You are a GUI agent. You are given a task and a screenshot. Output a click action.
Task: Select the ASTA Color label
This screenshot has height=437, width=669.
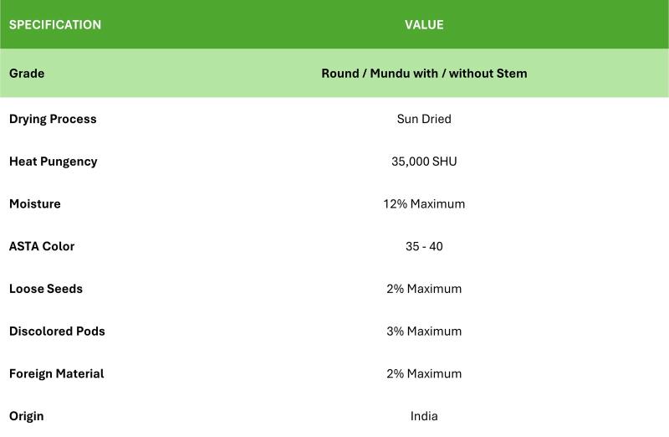[42, 246]
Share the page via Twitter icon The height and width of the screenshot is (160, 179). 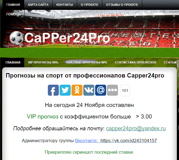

EXERCISE: Exact copies of the lines from the one containing "This screenshot has height=437, width=669." through the end of the records above are required, with no pictures among them.

RESULT FOR THIS TASK:
This screenshot has height=437, width=669.
[42, 246]
Share the page via Twitter icon The height and width of the screenshot is (160, 179). 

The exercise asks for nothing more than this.